The suggestion that someone is selfish because she doesn't have a long-term or any partner is just nonsense. Maybe the woman suggesting it defines herself by the man in her life – many women still do this – and any man is better than none. Maybe she's a "wife as household appliance" and resents others whose lives don't revolve around someone else's requirements. Maybe she cannot cope with a lively, active and attractive woman who simply doesn't want a man in her life and this undermines her sense of self. Maybe she simply doesn't think.

Greatnan Tue 15-Nov-11 10:57:58

Jingle, I fully accept your need to be with a partner - I just wish people would accept that we don't all have the same needs and my first need is for freedom.
You say it is best for the whole family - I am not sure what your evidence is for this. MY daughters said they were much happier after the divorce as things had got very tense in the house. Their father accused the older girl of having 'put me up to it' - he actually started to hit her when she got old enough to beat him in rational argument. That sealed his fate, as far as I was concerned - I would never put up with violence of any kind, for myself or my girls.
I was amused when my cleaner told me her husband had forbidden her to work for me anymore, because she might get 'ideas'. Apparently, divorce is infectious - he was partially right, as my sister got the courage to leave her horrible husband after she saw how happy I was.

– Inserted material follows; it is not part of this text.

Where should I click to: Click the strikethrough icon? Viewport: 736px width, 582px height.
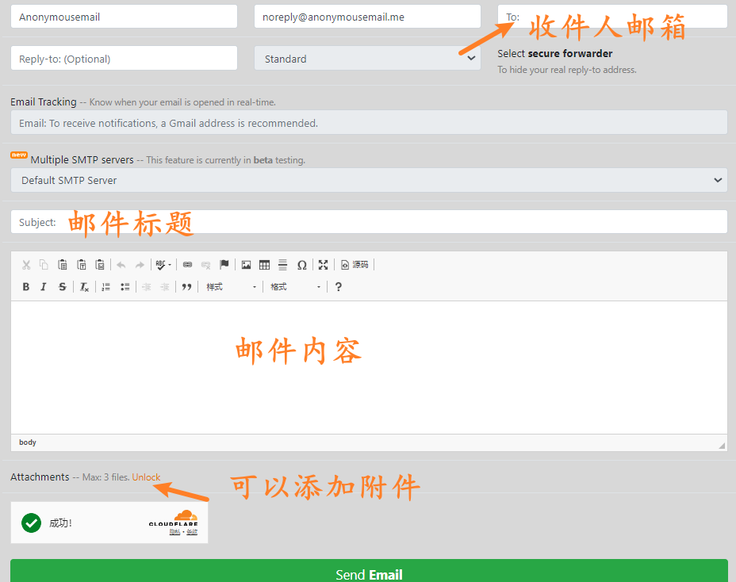coord(63,287)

jingle Tue 15-Nov-11 11:02:03

Just accept the fact that you are happy Greatnan. You don't need anyone else to back you up in your chosen lifestyle, do you?

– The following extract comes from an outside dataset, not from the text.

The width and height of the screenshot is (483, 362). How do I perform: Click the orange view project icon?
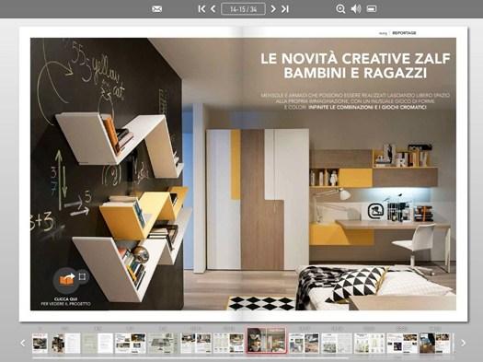click(x=66, y=279)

The family thing is just how I feel. No evidence whatsoever. smile

Greatnan Tue 15-Nov-11 11:19:06

No, I don't need anyone else's approval for my lifestyle, Jingle, and I don't think I implied that I did. I said I found such stupid comments irritating - the way I find midges irritating! The only people whose opinions matter to me are my daughters and their children.
I think it is important not to make women feel guilty about divorce as living with unhappy parents can be a lot worse than living with one very happy parent and visiting the other. Not that my girls visited their father much, as he remarried after a year of saying he could not live without me, meeting them outside school, drunk and threatening suicide. His second wife was very jealous and made it very difficult for him to see the girls and after a couple of years he just stopped contacting them. His loss.